In the midst of a volatile global trade scenario and the possibility of multiplying tariffs, the telecommunications sector in Mexico is at a critical crossroads.
In addition, regulatory uncertainty and competitive imbalances are undermining incentives to invest in infrastructure and transition to next-generation services.
Paralysis of Investments, Lag in Infrastructure. Telecommunications are capital-intensive. Operators face high infrastructure deployment costs and long periods to recoup their investment.
Without certainty about the return of the exercise of resources, their flow stops. This is particularly worrying in Mexico, where there is still a deficit in coverage, quality, and provision of state-of-the-art services.
In perspective, at the end of 2024, no operator in the country had exceeded 85% population coverage in 4G, a generation that has been in circulation for more than a decade.
In 5G, the outlook is even bleaker: coverage barely reaches 40% of the population, well below the 90% already achieved in countries such as the United States.
Tariffs: Potential Impacts for Operators. On the other hand, dependence on imported equipment – routers, smartphones, set-top boxes, networks, etc. – means that any international trade tension translates into an increase in costs and disincentives for operators.
Paradoxically, instead of cheaper these elements and devices, their increase in price becomes inevitable in the face of uncertainty and additional costs due to the imposition of tariffs.
This would have a negative impact on the already disproportionate operating margins between operators, which would consequently reduce their investment capacity. In numbers, América Móvil achieves an EBITDA margin of 41.3%, while for AT&T and Telefónica it is only 16.4% and 9.0%, respectively.
Additional pressure on the cost of inputs for operators could exacerbate these differences and result in the exit of players, weakening competition and potentially reducing options for the end user.
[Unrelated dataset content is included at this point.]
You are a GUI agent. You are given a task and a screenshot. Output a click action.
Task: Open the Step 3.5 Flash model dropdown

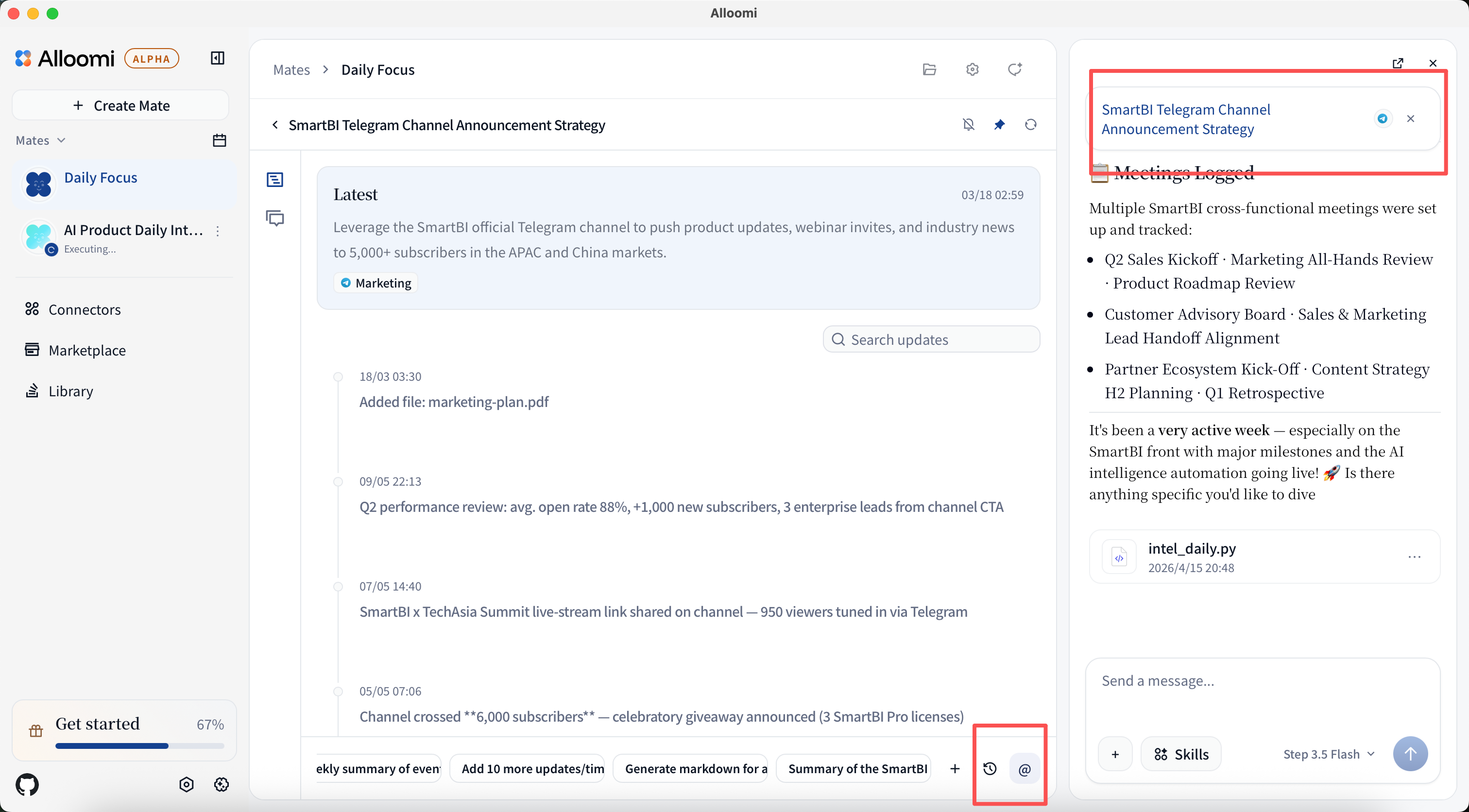tap(1329, 754)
Lower purchasing power, less connectivity. The impact of this new trade order is not limited to businesses, but would also result in a decrease in the purchasing power of households and individual users.
The increase in the price of imported devices would have a direct impact on citizens' ability to access digital services. According to ENDUTIH 2023, more than 7.4 million Mexicans do not have mobile telephony due to lack of resources. If the price of equipment rises, that number could rise, reversing the gains made in digital inclusion.
In addition, lower service adoption would mean lower revenues for operators. At the end of 2024, 27.9% of mobile revenues came from the sale of equipment. If these sales fall, a chain reaction is generated that would affect the profitability of the sector and its reinvestment capacity.
Crucial Moment for the Sector. The sector urgently needs clear and stable policies. The rules of the game must lead to effective competition, attract investments and allow strategic planning in the medium and long term. In addition, a comprehensive strategy is required to ensure that access to connectivity continues to rise.
Closing the digital divide will not be possible without ensuring universal access to modern networks, affordable prices for devices and services, as well as a level playing field between operators.
However, on the new geopolitical chessboard, the future of telecommunications cannot be just another piece, but the center of the strategy for economic and social development.
Analysis by Ernesto Piedras of The Competitive Intelligence Unit, The CIU.